Felipe Andres Coronel (born February 19, 1978), better known by the stage name Immortal Technique, is an American rapper. Most of his lyrics focus on controversial issues in global politics, from a radical left-wing perspective.

Immortal Technique seeks to retain control over his production, and has stated in his music that record companies, not artists themselves, profit the most from mass production and marketing of music. He claimed in an interview to have sold close to a combined total of 200,000 copies of his first three official releases.

Early life 
Coronel was born in a military hospital in Lima. He is of mostly Amerindian descent, and also has Spanish, French and African ancestry. His family immigrated to Harlem, New York, in 1980 to escape the Peruvian Civil War. During his teenage years, he was arrested multiple times due in part to what he has said was "selfish and childish" behavior. He attended Hunter College High School on the Upper East Side of Manhattan, where his classmates included Chris Hayes and Lin-Manuel Miranda, whom he bullied, although the two later became friends. Shortly after enrolling in Pennsylvania State University, he was arrested and charged with assault-related offenses due to his involvement in an altercation between fellow students; the charges stemming from this incident led to him being incarcerated for a year.

After being paroled, he took political science classes at Baruch College in New York City for two semesters at the behest of his father, who allowed Coronel to live with him on the condition that he went to school. Honing his rapping skills in jail, and unable to find decent wage-paying employment after his release, he began selling his music on the streets of New York and battling with other MCs. This, coupled with his victories in numerous freestyle rap competitions of the New York underground hip hop scene such as Rocksteady Anniversary and Braggin Rites, led to his reputation as a ferocious Battle MC.

Musical career

2000–2005: Revolutionary Vol. 1 and Revolutionary Vol. 2 

In 2001, Immortal Technique released his first album Revolutionary Vol. 1 without the help of a record label or distribution, instead using money earned from his rap battle triumphs. He also battled but lost to Posta Boy in 106 & Park's Freestyle Friday. Revolutionary Vol. 1 also contained the underground classic "Dance With The Devil". In November 2002, he was listed by The Source in its "Unsigned Hype" column, highlighting artists that are not signed to a record label.

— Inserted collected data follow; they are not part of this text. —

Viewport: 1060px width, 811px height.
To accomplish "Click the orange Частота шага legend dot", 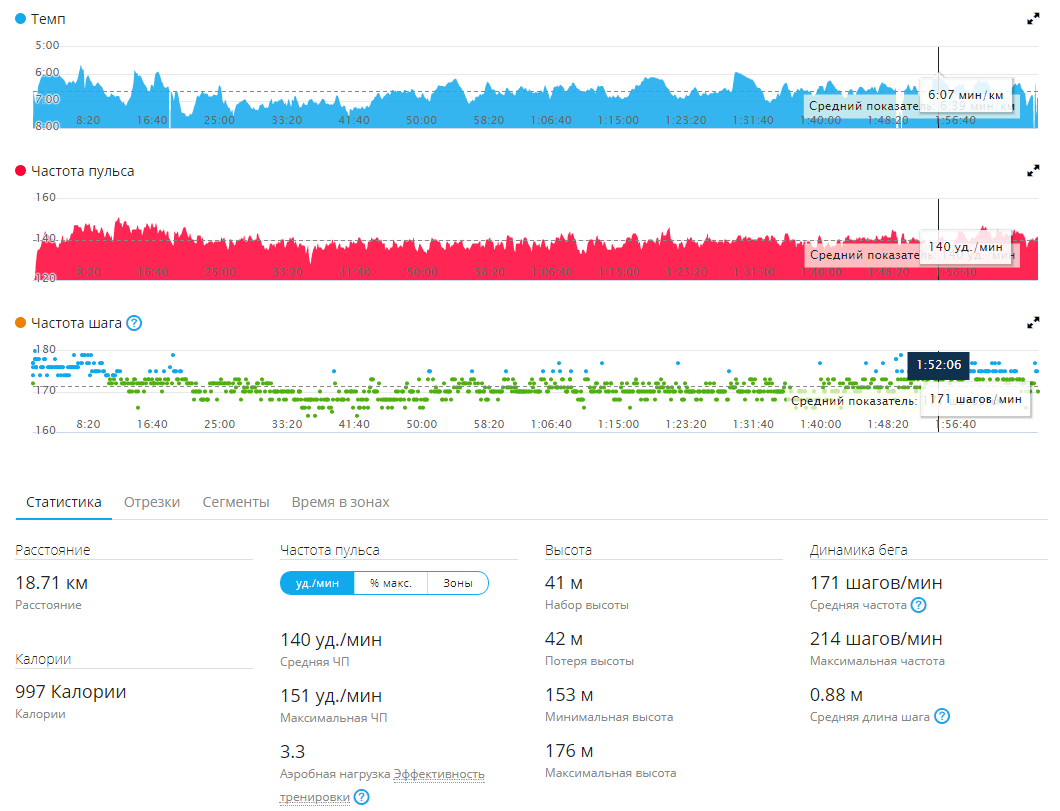I will pyautogui.click(x=21, y=323).
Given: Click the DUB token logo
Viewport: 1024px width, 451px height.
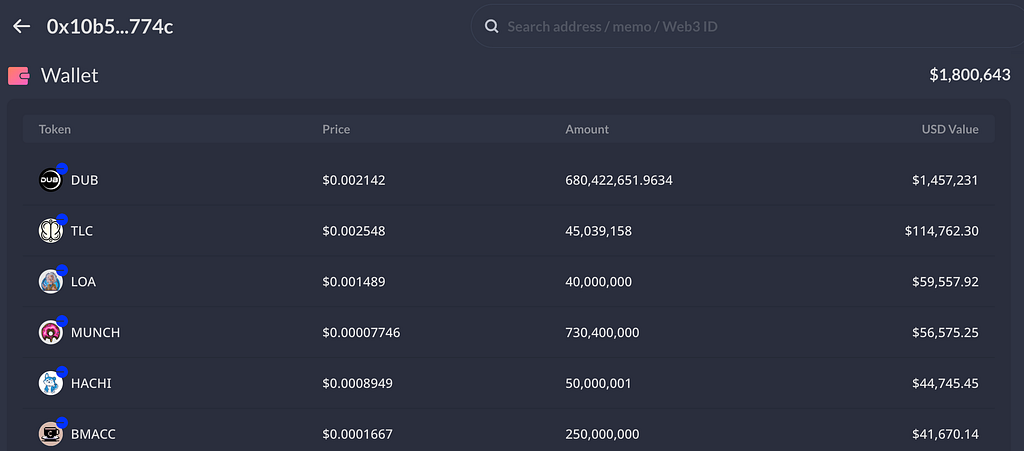Looking at the screenshot, I should (x=50, y=180).
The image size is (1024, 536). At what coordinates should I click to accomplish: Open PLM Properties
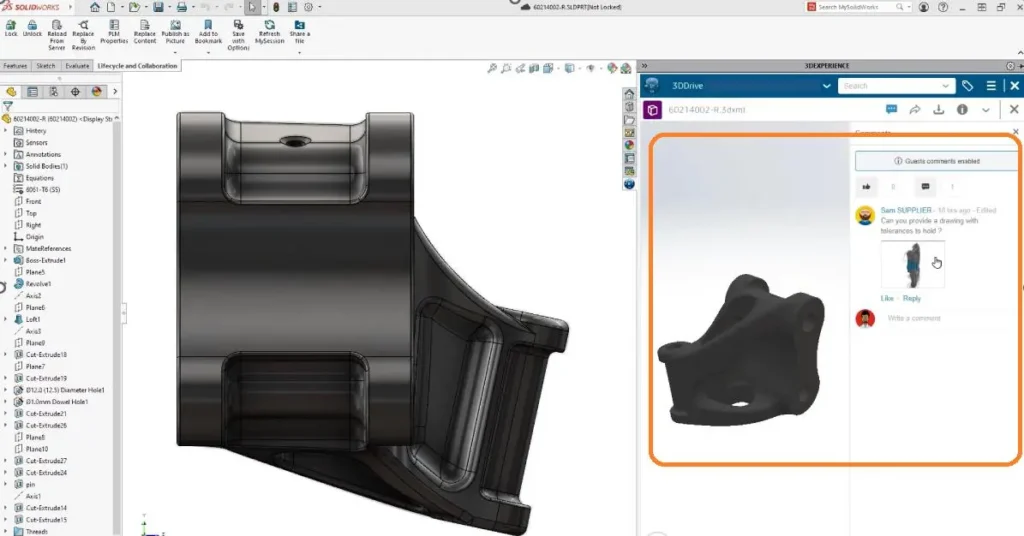[114, 33]
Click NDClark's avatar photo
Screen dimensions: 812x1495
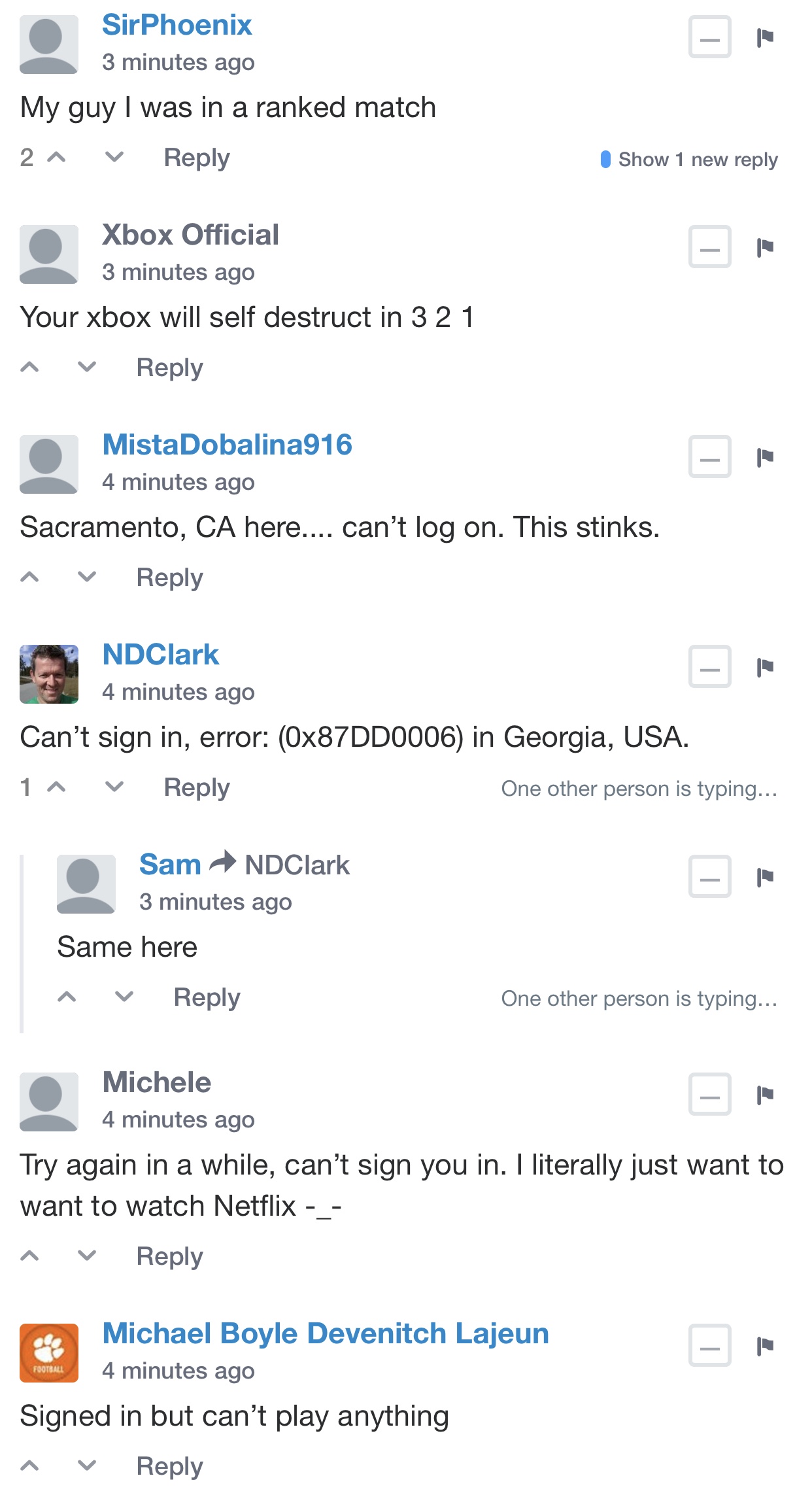[x=49, y=674]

The following year, in September 2003, he received the coveted "Hip Hop Quotable" in The Source for a song entitled "Industrial Revolution" from his second album. Immortal Technique is the only rapper in history to have a "Hip Hop Quotable" while being unsigned. He released his second album Revolutionary Vol. 2 in 2003, which featured an intro and a spoken-word piece by death row inmate Mumia Abu-Jamal. In 2004 and 2005, Viper Records and Babygrande Records, respectively, re-released Immortal Technique's debut, Revolutionary Vol. 1, to make it available to a wider audience. "Point of No Return" from Revolutionary Vol 2 was used as the entrance theme for Rashad Evans during the UFC 88 Main Event between Chuck Liddell and Rashad Evans.

2005–present: The 3rd World, The Martyr and The Middle Passage 

Between 2005 and 2007 Immortal Technique began working on The Middle Passage and The 3rd World, the two albums that would serve a follow up to Revolutionary Vol. 2. The 3rd World, produced by DJ Green Lantern, was released in 2008. Emilee Woods, writing for RapReviews.com, reviewed the album positively, praising its "earnestly and skillfully delivered" material, and claiming that Technique had "finally found a comfort zone in the balance between lyricism and message."

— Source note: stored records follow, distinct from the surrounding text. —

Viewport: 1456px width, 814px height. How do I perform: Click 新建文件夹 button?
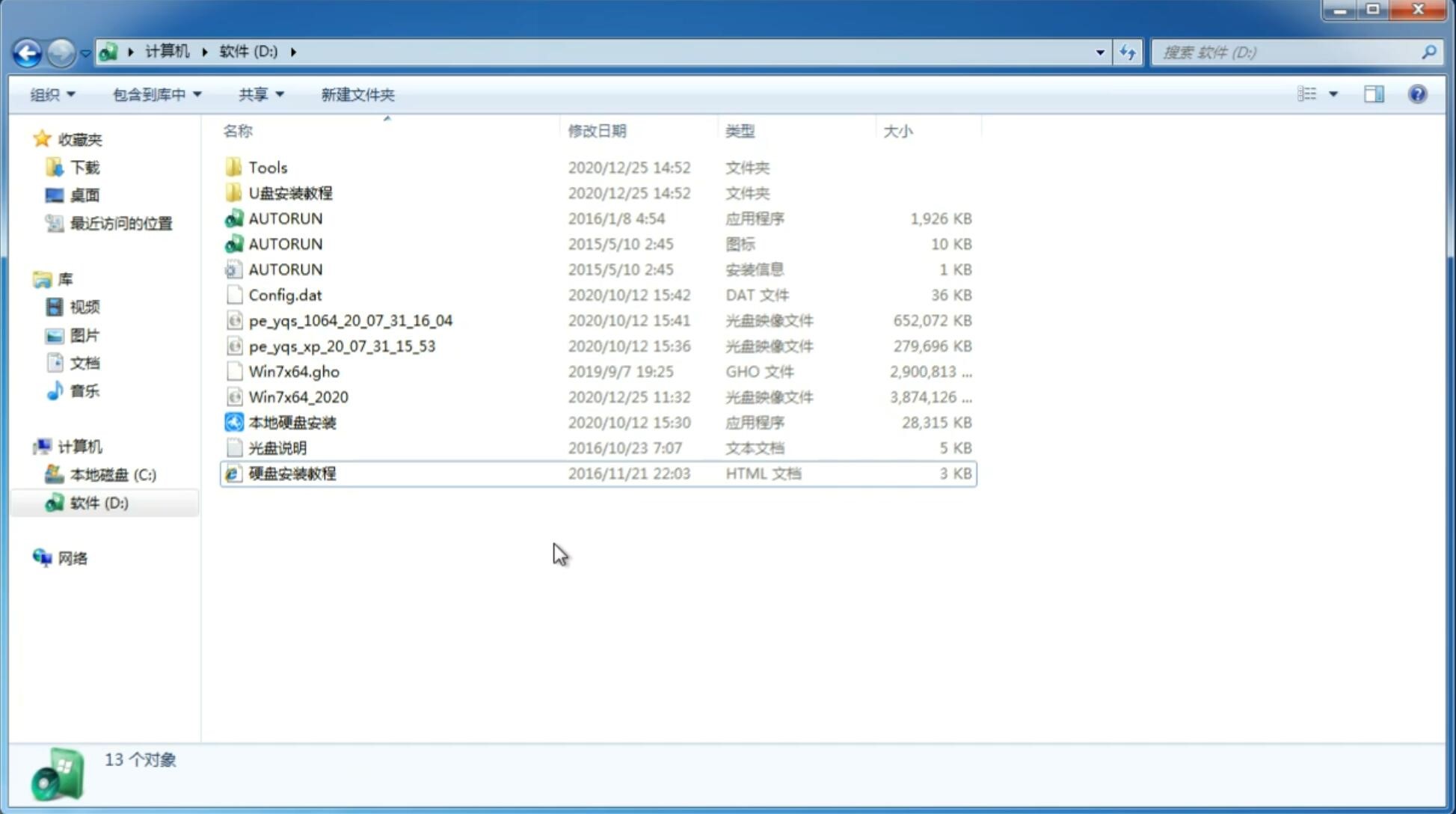(358, 93)
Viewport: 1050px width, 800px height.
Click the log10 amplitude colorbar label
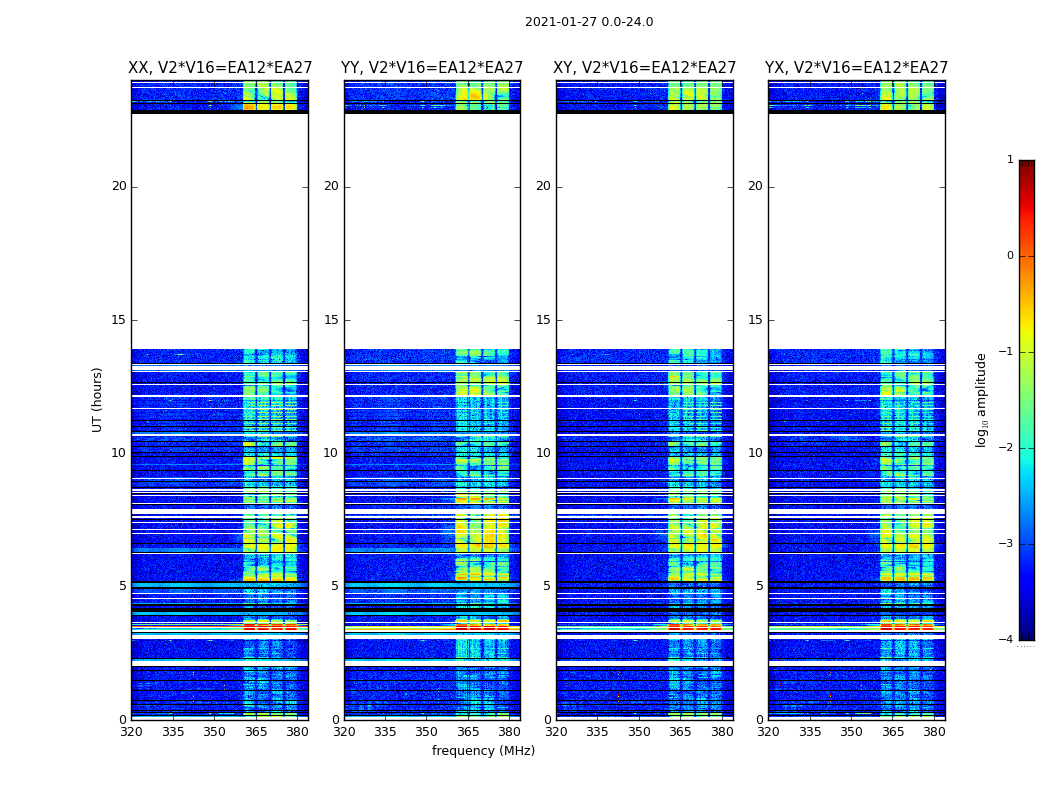click(981, 400)
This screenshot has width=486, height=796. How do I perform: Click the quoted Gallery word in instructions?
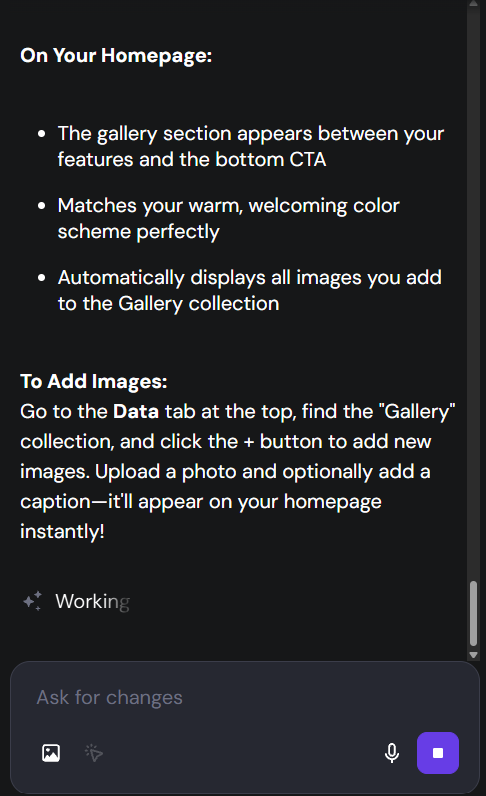coord(417,411)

He was also featured on several movie soundtracks and video game soundtracks, all the while touring relentlessly. In October 2011, Immortal Technique released The Martyr, a free compilation album of previously unreleased material and new tracks.

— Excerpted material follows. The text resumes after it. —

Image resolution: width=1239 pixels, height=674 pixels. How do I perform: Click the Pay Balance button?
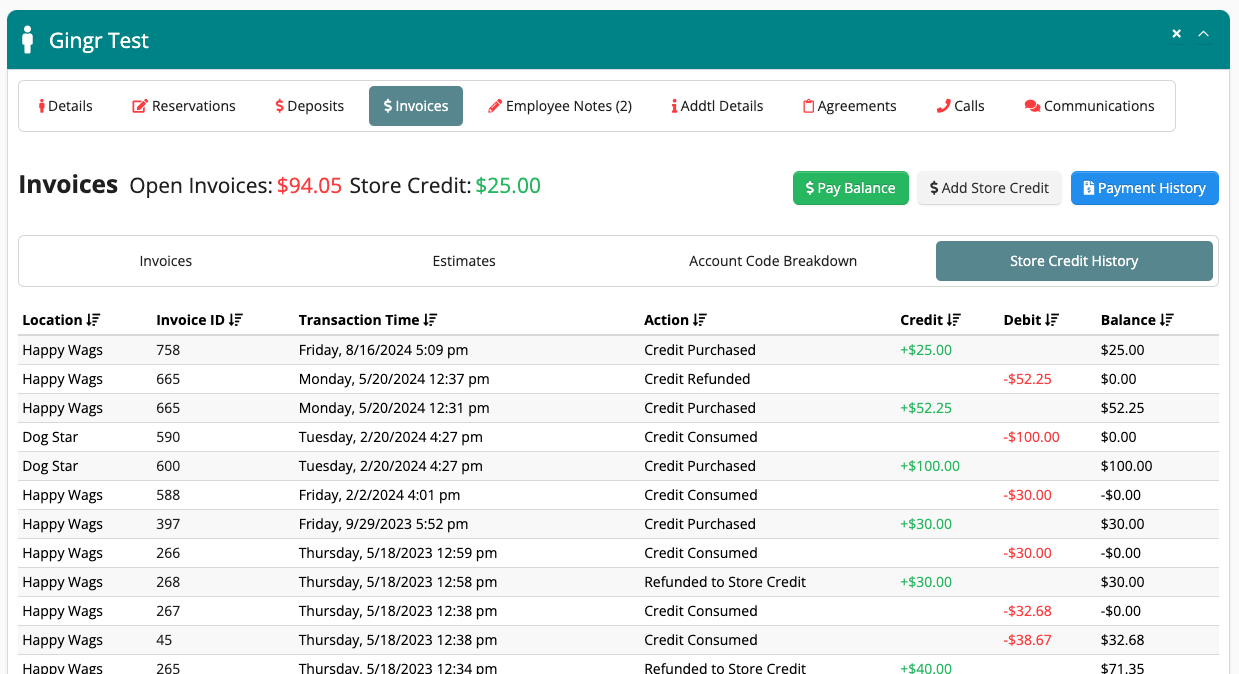pyautogui.click(x=850, y=188)
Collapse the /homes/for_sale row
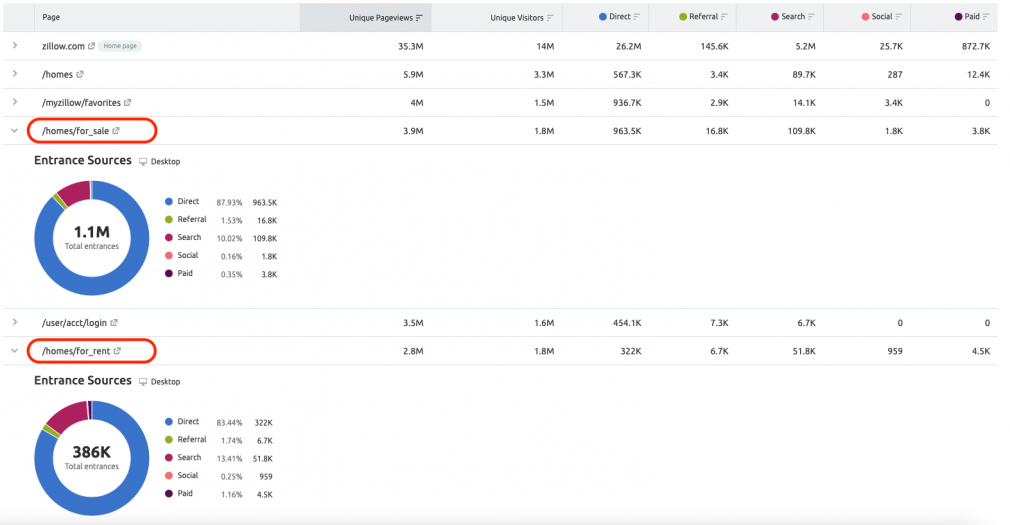The image size is (1010, 525). coord(14,131)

In an interview in 2020 with Latino USA, Immortal Technique discussed that he was working on writing a book. He also mentioned that he was in the process of creating a new album, but had faced setbacks because of the Covid-19 Pandemic.

Collaborations 

The summer of 2005 saw the release of "Bin Laden", a vinyl single 12" featuring Mos Def and DJ Green Lantern. The single also contained a remix of the song featured Chuck D of Public Enemy and KRS-One. In early 2006, the song "Impeach the President", featuring Dead Prez and Saigon turned up in the mixtape "Alive on Arrival" DJ Green Lantern. This is a simple version of The Honeydrippers, 1973, in which Immortal Technique urged fans to organize a vote of censure against George W. Bush. In April 2009, a new song leaked on the internet named "Democratie Fasciste (Article 4)" by Brazilian-French rapper Rockin' Squat which featured Immortal Technique. The official release of the song and Rockin' Squat's album Confessions D'un Enfant Du Siècle Volume 2 was on May 12, 2009. The instrumental from the song was sampled from Wendy Rene's "After Laughter". The song expresses the inequalities of the Third World and revolutionary events throughout history against tyranny and oppression.

The song contains lyrics in English (Immortal Technique), French (Rockin' Squat) and brief shout outs in Spanish (Immortal Technique). This song is Immortal Technique's first official international collaboration.  In early 2009, it was announced that there would be a collaboration between Technique and UK underground artist Lowkey, on a single called "Voices of the Voiceless". On September 11, 2009, a "snippet" of the song was released on YouTube.  The preview was released ahead of its September 21 launch on iTunes, as part of a web-campaign that included updates, promotion and links on forums, E-Magazines and several social networking sites. The song's lyrics cover a broad range of issues that are familiar to listeners of both artists – racism, world revolution, war, socialism, government control, rape, famine, colonialism, Classism, self-determination and the war in Iraq.

Activism 

Immortal Technique visits prisons to speak to youth and working with immigrant rights activists, and raising money for children's hospitals overseas. He created a writing grant program for high-school students as well.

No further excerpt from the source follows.